Abstract

KCNQ2 (Kv7.2) and KCNQ3 (Kv7.3) are voltage-gated K⁺ channel subunits that underlie the neuronal M current. In humans, mutations in these genes lead to a rare form of neonatal epilepsy (Biervert et al., 1998; Singh et al., 1998), suggesting that KCNQ2/Q3 channels may be attractive targets for novel antiepileptic drugs. In the present study, we have identified the compound N-(6-chloro-pyridin-3-yl)-3,4-difluoro-benzamide (ICA-27243) as a selective activator of the neuronal M current and KCNQ2/Q3 channels. In SH-SY5Y human neuroblastoma cells, ICA-27243 produced membrane potential hyperpolarization that could be prevented by coadministration with the M-current inhibitors 10,10-bis(4-pyridinylmethyl)-9(10H)-anthracenone dihydrochloride (XE-991) and linopirdine. ICA-27243 enhanced both ⁸⁶Rb⁺ efflux (EC₅₀ = 0.2 μM) and whole-cell currents in Chinese hamster ovary cells stably expressing heteromultimeric KCNQ2/Q3 channels (EC₅₀ = 0.4 μM). Activation of KCNQ2/Q3 channels was associated with a hyperpolarizing shift of the voltage dependence of channel activation (V_½ shift of -19 mV at 10 μM). In contrast, ICA-27243 was less effective at activating KCNQ4 and KCNQ3/Q5 and was selective over a wide range of neurotransmitter receptors and ion channels such as voltage-dependent sodium channels and GABA-gated chloride channels.
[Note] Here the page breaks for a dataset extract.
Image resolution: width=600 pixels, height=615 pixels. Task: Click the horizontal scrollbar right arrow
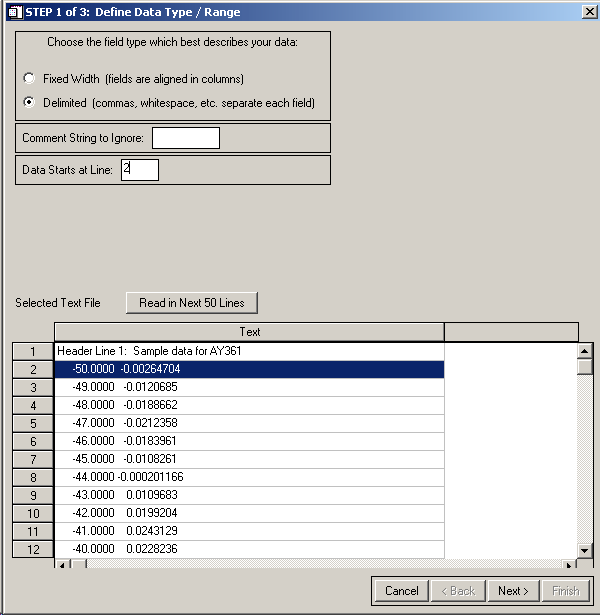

ICA-27243 (1-10 μM) was found to reversibly suppress seizure-like activity in an ex vivo hippocampal slice model of epilepsy and demonstrated in vivo anticonvulsant activity (ED₅₀ = 8.4 mg/kg) in the mouse maximal electroshock epilepsy model. In conclusion, ICA-27243 represents the first member of a novel chemical class of selective KCNQ2/Q3 activators with anticonvulsant-like activity in experimental models of epilepsy.